#### [EXERCISE]
Pick out every line of the entries below where "Fynn" occurs, and copy those lines.

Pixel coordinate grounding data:
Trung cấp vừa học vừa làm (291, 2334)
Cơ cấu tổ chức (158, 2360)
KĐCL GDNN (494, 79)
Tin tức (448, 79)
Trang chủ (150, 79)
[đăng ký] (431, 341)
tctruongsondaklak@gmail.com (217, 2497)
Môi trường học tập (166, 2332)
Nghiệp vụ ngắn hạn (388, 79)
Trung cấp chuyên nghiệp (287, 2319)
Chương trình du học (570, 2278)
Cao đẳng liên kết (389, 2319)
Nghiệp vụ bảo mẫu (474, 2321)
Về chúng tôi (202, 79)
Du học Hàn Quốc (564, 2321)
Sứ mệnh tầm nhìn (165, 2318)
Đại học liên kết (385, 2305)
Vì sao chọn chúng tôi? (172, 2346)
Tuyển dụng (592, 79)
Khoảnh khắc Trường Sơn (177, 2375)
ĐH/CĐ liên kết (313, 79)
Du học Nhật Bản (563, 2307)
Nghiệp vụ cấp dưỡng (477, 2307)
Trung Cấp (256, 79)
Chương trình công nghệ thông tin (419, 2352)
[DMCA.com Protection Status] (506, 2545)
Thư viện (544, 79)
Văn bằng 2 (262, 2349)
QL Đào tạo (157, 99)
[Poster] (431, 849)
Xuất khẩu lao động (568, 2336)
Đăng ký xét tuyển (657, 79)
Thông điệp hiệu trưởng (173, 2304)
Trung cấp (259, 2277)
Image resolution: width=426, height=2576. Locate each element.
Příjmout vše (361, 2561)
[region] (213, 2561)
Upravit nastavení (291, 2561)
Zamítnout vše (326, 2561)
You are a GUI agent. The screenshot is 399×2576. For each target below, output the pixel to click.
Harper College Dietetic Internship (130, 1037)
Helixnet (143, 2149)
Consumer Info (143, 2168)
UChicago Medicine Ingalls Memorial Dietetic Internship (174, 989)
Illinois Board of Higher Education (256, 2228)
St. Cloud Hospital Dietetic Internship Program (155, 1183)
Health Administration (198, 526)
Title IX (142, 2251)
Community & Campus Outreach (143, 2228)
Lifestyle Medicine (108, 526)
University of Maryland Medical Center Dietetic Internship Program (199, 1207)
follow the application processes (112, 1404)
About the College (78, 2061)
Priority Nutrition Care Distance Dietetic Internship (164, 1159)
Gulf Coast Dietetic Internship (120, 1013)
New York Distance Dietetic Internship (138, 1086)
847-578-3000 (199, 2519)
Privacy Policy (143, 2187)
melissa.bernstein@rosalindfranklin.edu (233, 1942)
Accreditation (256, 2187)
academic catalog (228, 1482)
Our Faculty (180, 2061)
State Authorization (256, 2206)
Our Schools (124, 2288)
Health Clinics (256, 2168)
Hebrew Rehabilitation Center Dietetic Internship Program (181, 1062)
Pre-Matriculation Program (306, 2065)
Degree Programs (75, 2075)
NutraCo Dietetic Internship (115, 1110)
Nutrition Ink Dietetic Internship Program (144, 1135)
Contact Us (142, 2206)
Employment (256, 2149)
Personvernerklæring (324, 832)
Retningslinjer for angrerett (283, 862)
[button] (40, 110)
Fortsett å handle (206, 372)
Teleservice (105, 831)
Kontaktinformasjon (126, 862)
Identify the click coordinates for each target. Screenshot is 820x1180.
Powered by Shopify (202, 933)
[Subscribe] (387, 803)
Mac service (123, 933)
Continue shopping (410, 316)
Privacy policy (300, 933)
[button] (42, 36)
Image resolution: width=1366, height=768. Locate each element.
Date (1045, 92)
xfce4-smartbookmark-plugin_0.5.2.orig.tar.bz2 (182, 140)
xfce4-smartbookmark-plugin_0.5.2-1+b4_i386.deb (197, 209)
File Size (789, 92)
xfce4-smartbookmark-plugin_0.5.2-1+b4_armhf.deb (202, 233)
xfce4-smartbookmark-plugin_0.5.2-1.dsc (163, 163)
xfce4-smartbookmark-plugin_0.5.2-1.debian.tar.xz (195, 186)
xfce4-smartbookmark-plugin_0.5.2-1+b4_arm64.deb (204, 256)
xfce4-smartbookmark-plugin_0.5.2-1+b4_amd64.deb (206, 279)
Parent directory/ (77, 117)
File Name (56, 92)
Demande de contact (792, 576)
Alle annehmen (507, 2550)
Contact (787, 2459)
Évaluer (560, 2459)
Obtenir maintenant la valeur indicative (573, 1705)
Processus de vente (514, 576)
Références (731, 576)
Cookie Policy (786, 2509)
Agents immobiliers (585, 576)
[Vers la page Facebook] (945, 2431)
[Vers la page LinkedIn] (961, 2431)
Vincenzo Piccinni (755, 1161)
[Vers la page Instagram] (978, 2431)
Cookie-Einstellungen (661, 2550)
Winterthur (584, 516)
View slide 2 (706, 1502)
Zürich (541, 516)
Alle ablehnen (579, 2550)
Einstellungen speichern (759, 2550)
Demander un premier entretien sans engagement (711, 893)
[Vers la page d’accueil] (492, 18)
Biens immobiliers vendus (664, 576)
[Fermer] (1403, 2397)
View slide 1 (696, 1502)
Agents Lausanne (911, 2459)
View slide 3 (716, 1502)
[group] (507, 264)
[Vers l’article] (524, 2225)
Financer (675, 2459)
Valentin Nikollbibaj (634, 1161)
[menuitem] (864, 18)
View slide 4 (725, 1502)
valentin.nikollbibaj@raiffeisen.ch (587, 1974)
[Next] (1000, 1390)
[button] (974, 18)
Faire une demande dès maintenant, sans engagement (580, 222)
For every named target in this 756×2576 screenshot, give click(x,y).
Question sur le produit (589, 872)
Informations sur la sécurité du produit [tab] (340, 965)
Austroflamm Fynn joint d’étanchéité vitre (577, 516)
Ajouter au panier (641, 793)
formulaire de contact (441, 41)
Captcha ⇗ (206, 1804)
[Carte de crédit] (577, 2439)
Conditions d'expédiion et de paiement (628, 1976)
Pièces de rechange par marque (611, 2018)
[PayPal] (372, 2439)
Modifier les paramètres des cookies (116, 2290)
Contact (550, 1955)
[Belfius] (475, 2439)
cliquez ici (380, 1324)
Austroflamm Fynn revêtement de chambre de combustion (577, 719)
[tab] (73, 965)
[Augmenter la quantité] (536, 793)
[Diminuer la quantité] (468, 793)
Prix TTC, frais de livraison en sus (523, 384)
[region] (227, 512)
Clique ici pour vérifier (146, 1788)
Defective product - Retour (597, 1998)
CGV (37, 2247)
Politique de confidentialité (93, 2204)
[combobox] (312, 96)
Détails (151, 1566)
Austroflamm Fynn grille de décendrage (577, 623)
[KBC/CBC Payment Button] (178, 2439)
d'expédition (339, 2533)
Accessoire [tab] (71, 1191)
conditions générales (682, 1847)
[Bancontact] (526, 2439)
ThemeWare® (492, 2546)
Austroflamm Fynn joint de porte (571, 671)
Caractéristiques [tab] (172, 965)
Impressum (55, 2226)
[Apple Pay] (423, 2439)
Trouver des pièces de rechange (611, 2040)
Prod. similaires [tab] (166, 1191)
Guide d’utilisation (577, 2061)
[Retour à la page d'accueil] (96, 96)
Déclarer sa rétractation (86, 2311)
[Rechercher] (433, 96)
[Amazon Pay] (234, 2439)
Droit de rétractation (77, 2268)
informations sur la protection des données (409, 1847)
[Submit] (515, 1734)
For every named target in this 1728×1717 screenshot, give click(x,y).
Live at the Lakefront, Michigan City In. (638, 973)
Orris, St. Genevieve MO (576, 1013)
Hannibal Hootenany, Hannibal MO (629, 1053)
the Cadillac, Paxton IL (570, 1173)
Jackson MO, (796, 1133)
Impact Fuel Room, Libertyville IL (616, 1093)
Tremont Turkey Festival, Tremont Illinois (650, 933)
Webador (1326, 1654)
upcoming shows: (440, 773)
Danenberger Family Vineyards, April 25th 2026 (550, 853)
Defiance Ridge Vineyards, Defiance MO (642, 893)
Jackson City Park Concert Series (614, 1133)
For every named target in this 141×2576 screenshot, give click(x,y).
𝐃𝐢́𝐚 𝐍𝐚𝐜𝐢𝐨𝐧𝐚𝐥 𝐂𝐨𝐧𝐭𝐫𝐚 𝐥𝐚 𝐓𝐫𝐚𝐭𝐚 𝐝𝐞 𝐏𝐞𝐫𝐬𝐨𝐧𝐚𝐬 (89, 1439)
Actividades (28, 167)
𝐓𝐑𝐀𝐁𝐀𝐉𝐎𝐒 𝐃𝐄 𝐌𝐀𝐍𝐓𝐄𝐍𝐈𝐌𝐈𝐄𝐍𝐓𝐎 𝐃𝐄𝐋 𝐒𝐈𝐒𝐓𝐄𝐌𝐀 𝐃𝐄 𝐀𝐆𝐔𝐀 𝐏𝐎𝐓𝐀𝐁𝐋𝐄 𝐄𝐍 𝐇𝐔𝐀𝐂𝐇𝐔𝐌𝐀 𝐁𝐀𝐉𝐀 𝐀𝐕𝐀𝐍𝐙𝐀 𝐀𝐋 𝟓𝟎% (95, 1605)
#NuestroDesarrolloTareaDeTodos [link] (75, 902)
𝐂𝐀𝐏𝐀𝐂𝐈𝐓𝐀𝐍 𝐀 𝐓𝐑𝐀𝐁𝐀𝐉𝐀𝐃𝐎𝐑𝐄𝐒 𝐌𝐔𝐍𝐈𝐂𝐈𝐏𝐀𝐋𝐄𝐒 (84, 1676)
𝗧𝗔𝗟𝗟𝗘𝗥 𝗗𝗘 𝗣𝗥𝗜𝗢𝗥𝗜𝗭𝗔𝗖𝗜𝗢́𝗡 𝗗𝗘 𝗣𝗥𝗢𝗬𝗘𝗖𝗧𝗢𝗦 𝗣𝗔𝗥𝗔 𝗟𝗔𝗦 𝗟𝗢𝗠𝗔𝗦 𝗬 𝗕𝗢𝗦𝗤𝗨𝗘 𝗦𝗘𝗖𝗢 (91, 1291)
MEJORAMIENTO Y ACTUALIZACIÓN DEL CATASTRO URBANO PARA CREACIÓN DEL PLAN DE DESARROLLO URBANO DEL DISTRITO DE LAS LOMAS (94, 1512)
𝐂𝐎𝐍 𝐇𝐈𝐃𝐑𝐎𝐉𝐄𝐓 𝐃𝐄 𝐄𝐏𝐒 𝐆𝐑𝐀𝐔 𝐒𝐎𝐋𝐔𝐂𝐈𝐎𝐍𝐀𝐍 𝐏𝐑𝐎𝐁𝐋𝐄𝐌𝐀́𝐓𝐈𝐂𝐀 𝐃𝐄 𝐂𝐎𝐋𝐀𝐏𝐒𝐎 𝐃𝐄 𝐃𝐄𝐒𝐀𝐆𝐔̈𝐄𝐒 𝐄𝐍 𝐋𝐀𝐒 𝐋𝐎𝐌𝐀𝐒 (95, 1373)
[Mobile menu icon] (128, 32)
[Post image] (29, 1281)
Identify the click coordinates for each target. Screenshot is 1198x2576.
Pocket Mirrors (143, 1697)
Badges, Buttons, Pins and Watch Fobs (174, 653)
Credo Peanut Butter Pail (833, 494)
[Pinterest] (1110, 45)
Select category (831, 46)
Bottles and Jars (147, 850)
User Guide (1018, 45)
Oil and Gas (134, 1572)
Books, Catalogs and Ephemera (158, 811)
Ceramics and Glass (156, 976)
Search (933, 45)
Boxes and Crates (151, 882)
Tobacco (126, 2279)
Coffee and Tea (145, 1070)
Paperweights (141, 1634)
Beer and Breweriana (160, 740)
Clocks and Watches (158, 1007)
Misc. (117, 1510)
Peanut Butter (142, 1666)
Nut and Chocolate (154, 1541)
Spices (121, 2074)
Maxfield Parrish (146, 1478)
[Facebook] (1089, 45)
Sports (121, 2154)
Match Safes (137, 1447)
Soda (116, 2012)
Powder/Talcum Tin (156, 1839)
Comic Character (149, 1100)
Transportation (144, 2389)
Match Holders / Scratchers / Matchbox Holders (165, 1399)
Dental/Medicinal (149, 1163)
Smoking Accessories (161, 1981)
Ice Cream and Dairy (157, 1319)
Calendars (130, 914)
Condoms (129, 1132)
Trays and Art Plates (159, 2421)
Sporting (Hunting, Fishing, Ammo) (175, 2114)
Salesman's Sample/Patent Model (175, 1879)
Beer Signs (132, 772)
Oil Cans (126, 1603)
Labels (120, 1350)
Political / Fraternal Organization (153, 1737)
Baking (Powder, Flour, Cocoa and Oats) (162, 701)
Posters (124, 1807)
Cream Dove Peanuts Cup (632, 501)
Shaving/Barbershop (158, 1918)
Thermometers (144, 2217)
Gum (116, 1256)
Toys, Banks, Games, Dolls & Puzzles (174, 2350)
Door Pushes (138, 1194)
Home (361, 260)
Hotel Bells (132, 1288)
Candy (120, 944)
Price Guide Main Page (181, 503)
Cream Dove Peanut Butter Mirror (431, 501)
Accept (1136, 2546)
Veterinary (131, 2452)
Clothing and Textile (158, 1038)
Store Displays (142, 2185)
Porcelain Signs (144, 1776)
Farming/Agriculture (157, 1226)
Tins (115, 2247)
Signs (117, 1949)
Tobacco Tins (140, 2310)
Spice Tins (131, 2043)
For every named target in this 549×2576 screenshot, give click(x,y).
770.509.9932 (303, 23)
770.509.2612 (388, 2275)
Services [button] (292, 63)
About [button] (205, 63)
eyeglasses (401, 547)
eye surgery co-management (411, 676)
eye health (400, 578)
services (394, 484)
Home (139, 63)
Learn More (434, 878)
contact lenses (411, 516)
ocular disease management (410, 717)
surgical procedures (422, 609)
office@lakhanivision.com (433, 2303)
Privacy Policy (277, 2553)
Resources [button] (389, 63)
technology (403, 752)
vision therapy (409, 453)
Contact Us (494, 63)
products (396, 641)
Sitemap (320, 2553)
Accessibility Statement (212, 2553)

#### [OUTPUT FOR THIS EXERCISE]
Austroflamm Fynn joint d’étanchéité vitre (577, 516)
Austroflamm Fynn revêtement de chambre de combustion (577, 719)
Austroflamm Fynn grille de décendrage (577, 623)
Austroflamm Fynn joint de porte (571, 671)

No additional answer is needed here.